Dia mengatakan kepada Al Jazeera bahwa secara politik Azerbaijan membutuhkan lobi Yahudi untuk melawan pengaruh Armenia di Barat, terutama di Amerika Serikat, sementara secara ekonomi Azerbaijan adalah pemasok utama minyak ke Israel.
“Dari sudut pandang militer, Republik Azerbaijan, di bawah pengaruh komunitas diaspora Armenia, tidak dapat memberikan perdamaian dan mendapatkan peralatan militer dan pertahanan canggih dari negara-negara Eropa dan Amerika,” kata Kaleji.
“Dalam situasi seperti itu, Turki, Israel, dan Pakistan telah menjadi tiga sumber utama pertahanan dan kebutuhan militer Republik Azerbaijan,” tambahnya sambil menunjukkan bahwa ini adalah wilayah utama Iran.
Apakah akan ada perang?
Ketegangan antara Baku dan Teheran semakin terwujud dalam bentuk militer, dengan kedua belah pihak meregangkan otot militer mereka dalam latihan yang dimaksudkan sebagai peringatan langsung.
Sejak perang Nagorno-Karabakh berakhir pada tahun 2020, Korps Pengawal Revolusi Islam (IRGC) dan militer di Iran telah mengadakan beberapa putaran latihan tingkat tinggi di bagian barat laut negara itu dan dekat perbatasan dengan Azerbaijan, yang menunjukkan udara . kemampuan.
Yang paling serius terjadi Oktober lalu ketika IRGC pertama kali membangun jembatan ponton di atas sebagian Sungai Aras yang menandai sebagian perbatasan panjang antara Iran dan Azerbaijan.
Beberapa hari kemudian, Menteri Luar Negeri Iran Hossein Amirabdollahian berada di provinsi Syunik, Armenia paling selatan, untuk mengirim pesan langsung lainnya ke Azerbaijan dan Turki dengan membuka konsulat dan menyatakan keamanan Armenia setara dengan keamanan Iran.
Langkah itu bertujuan untuk melawan “Koridor Zangezur” yang ingin didirikan oleh Azerbaijan dan Turki antara eksklaf Nakhchivan dan daratan Azerbaijan, yang secara efektif akan memutuskan jalur transit utama Iran ke Kaukasus Selatan dan sekitarnya.
Kaleji mengatakan – mirip dengan pasang surut ketegangan antara Teheran dan Baku dalam tiga dekade terakhir – eskalasi saat ini pada akhirnya dapat mengarah pada siklus de-eskalasi.

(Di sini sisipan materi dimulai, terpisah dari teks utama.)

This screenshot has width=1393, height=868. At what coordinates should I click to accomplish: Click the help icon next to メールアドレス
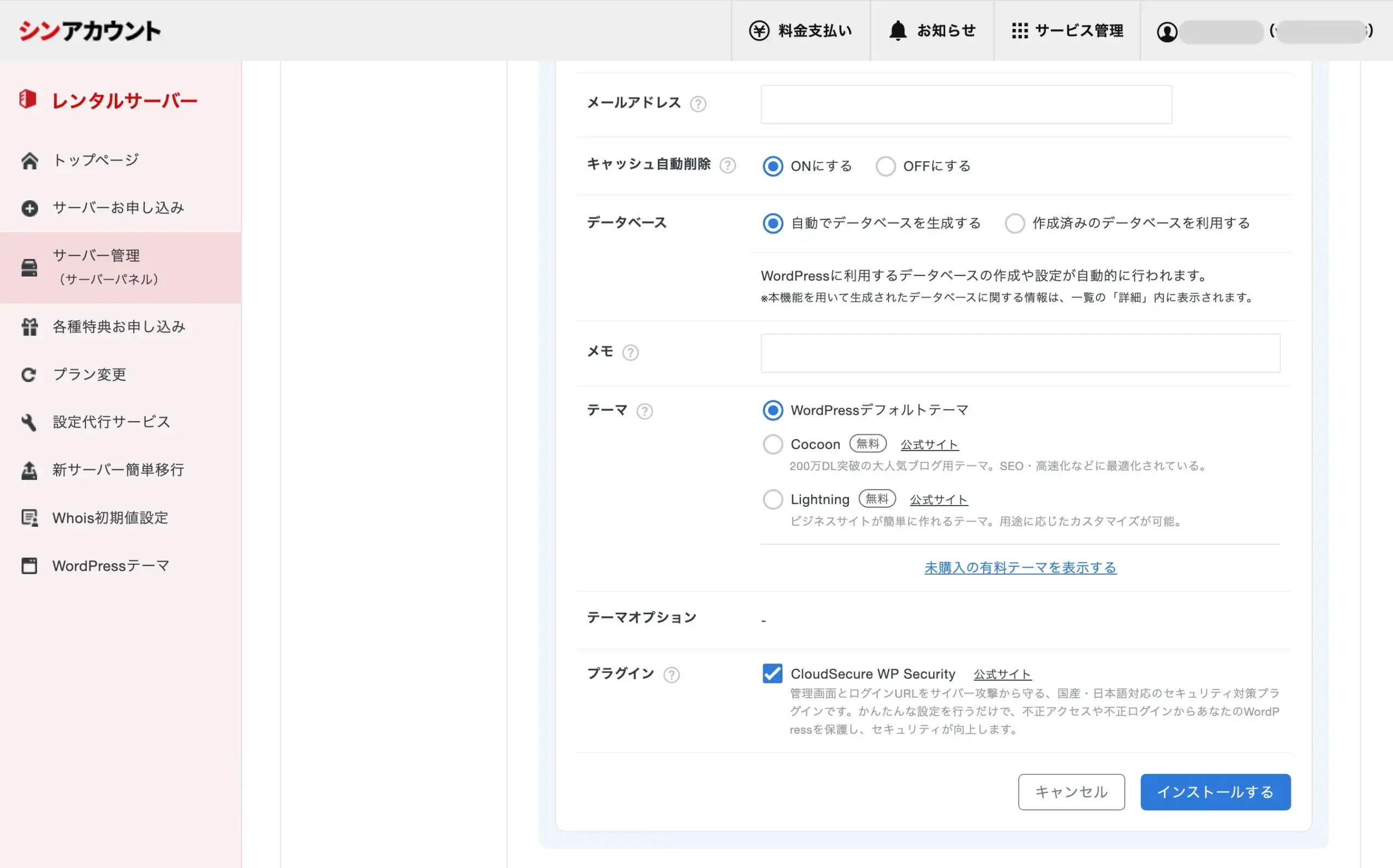click(x=698, y=104)
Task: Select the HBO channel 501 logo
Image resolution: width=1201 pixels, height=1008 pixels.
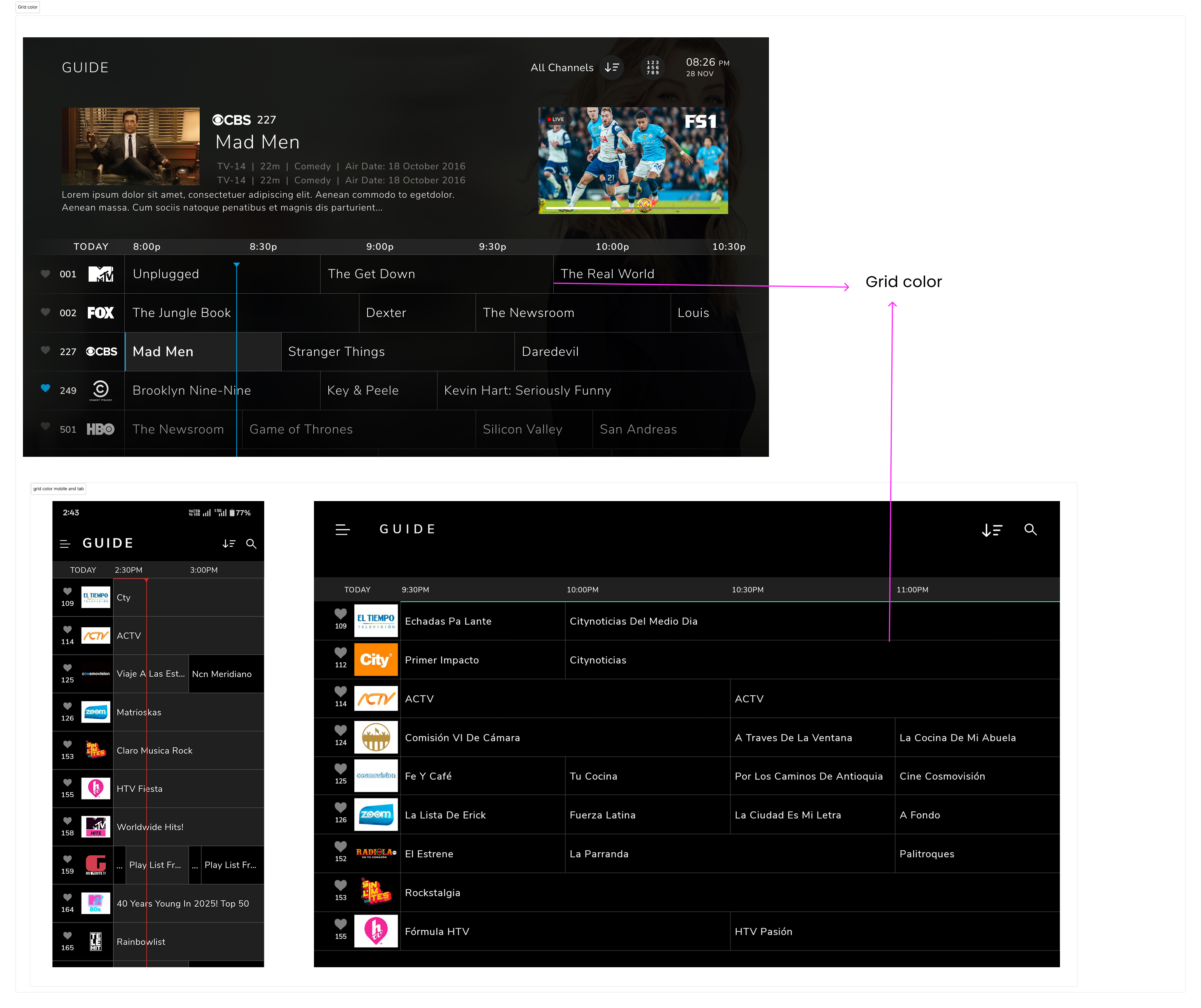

“Meskipun ketegangan baru-baru ini sangat serius, ada banyak faktor yang mencegah konflik militer, termasuk saling ketergantungan ekonomi dan perdagangan, jalur transit antara Iran, Azerbaijan, dan Rusia, serta ketergantungan Azerbaijan pada jalur komunikasi Iran untuk mencapai Nakhchivan,” katanya.
Dia juga menunjukkan bahwa saluran diplomatik tetap terbuka melalui konsulat Azerbaijan di Tabriz, selain kedutaan Iran di Baku dan konsulat di Nakhchivan, meskipun kedutaan di Teheran ditutup.
Turki dan Rusia – semakin dekat dengan Iran setelah perang Ukraina – dapat bertindak sebagai mediator, peran yang mirip dengan yang saat ini dimainkan China dalam memulihkan hubungan antara Iran dan Arab Saudi, menurut Kaleji.
“Namun, faktanya Turki dan Rusia, tidak seperti Iran, tidak memiliki persepsi yang mengancam tentang peran Israel di Republik Azerbaijan, Koridor Zangezur dan ancaman terhadap perbatasan bersama antara Iran dan Armenia,” katanya, menambahkan. langkah pertama adalah memahami keprihatinan tersebut dan mungkin menindaklanjutinya dengan pembicaraan regional bersama.